Print, in exact form, the lines below from the one containing "Screenshot is 1366x1908." through the one containing "Statistiques (756, 241)", and omit all others.

========================================

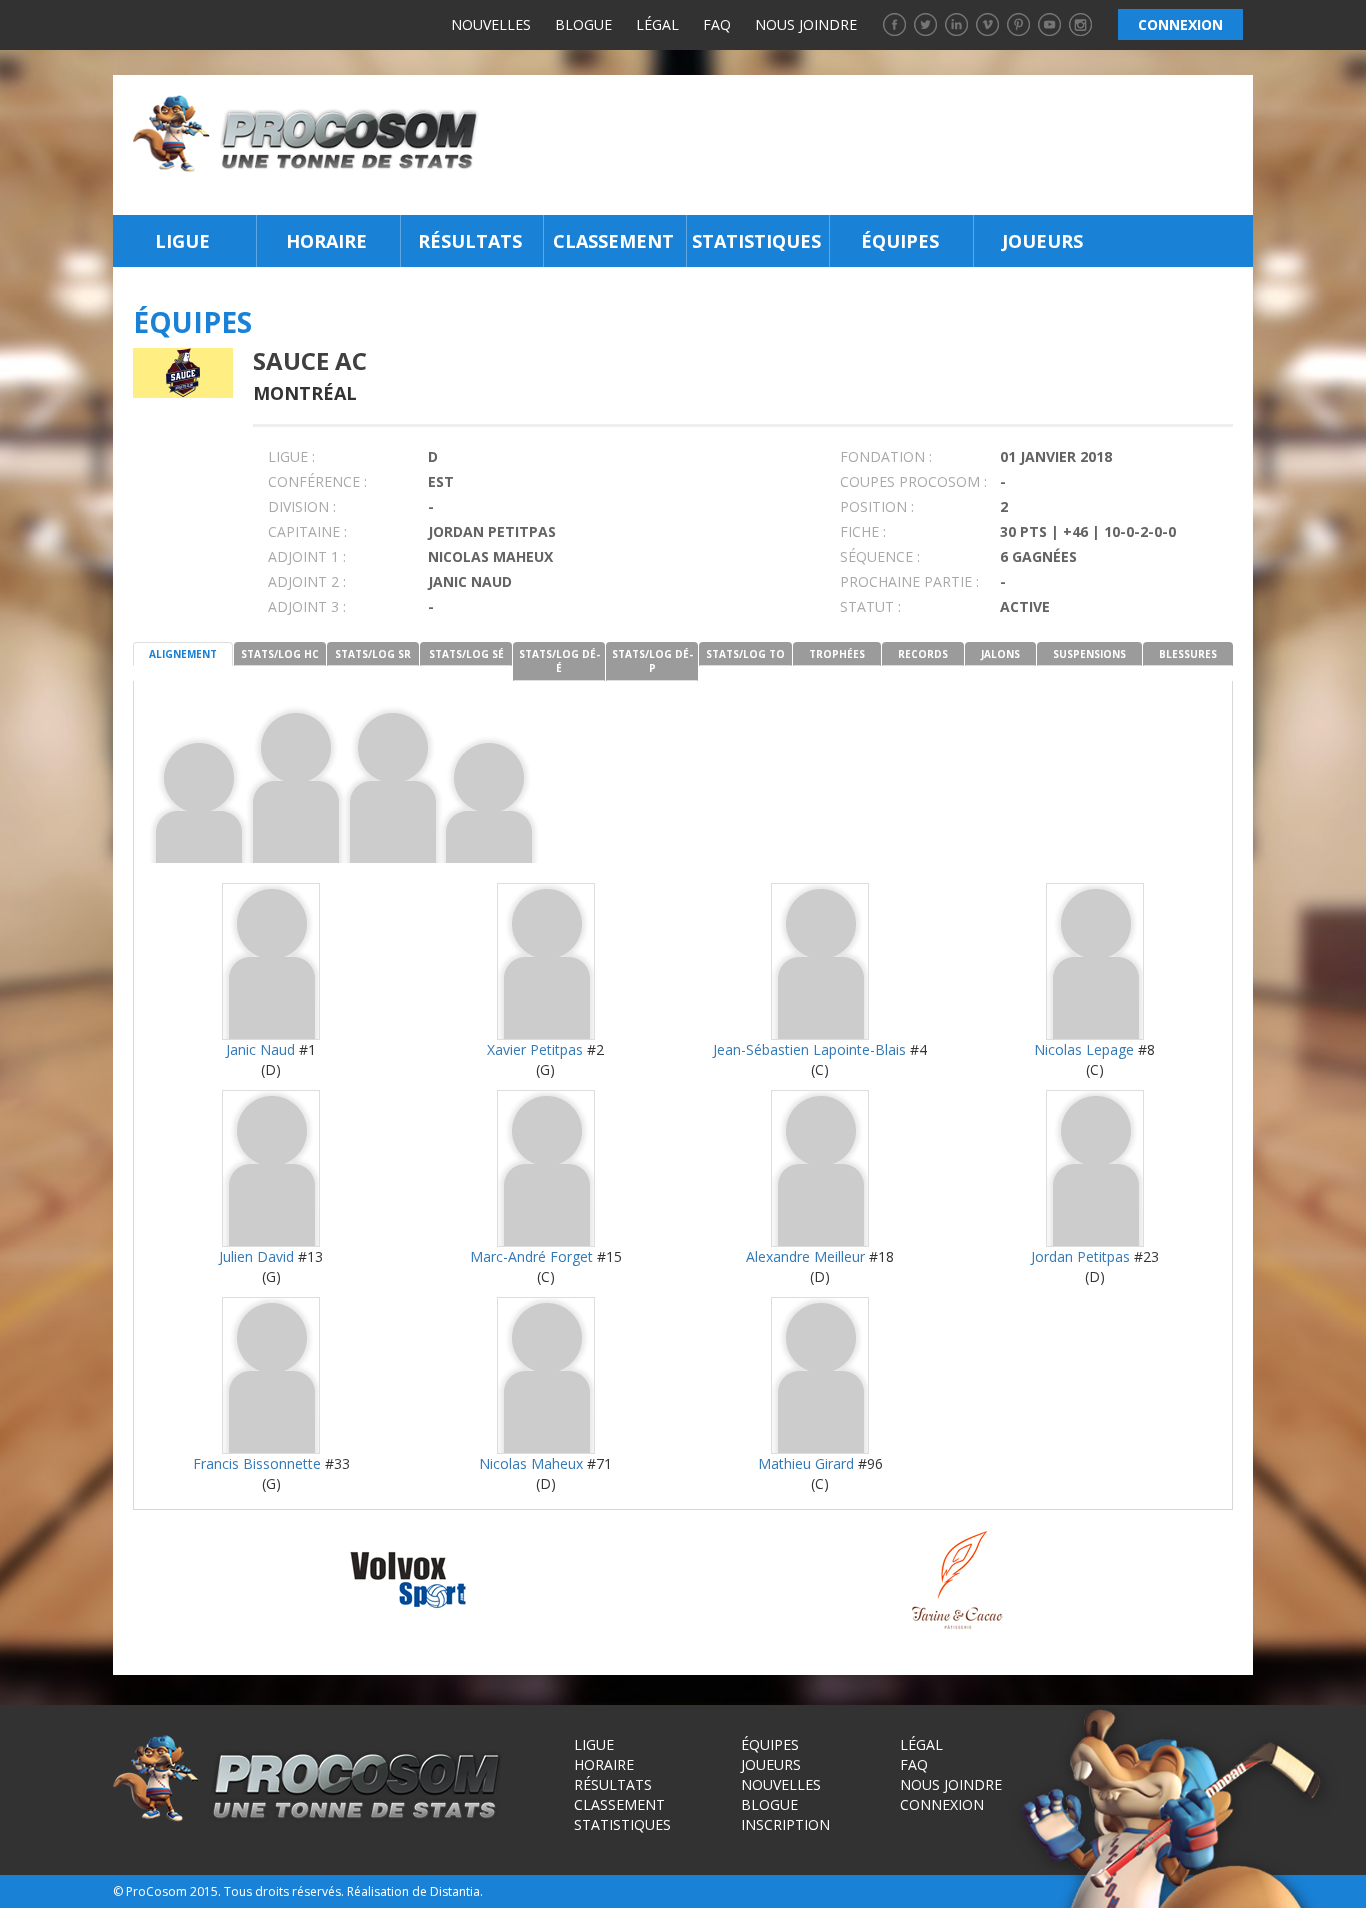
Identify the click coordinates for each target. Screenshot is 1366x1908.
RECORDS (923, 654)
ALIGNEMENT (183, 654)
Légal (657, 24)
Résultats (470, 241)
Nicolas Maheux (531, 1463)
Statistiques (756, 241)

========================================

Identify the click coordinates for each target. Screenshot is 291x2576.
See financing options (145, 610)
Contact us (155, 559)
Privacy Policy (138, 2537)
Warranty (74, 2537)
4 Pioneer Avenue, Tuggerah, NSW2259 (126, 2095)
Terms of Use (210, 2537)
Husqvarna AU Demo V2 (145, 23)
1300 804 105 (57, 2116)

========================================

#### [Response for this exercise]
Identify the click coordinates for each target. Screenshot is 1366x1908.
RECORDS (923, 654)
ALIGNEMENT (183, 654)
Légal (657, 24)
Résultats (470, 241)
Nicolas Maheux (531, 1463)
Statistiques (756, 241)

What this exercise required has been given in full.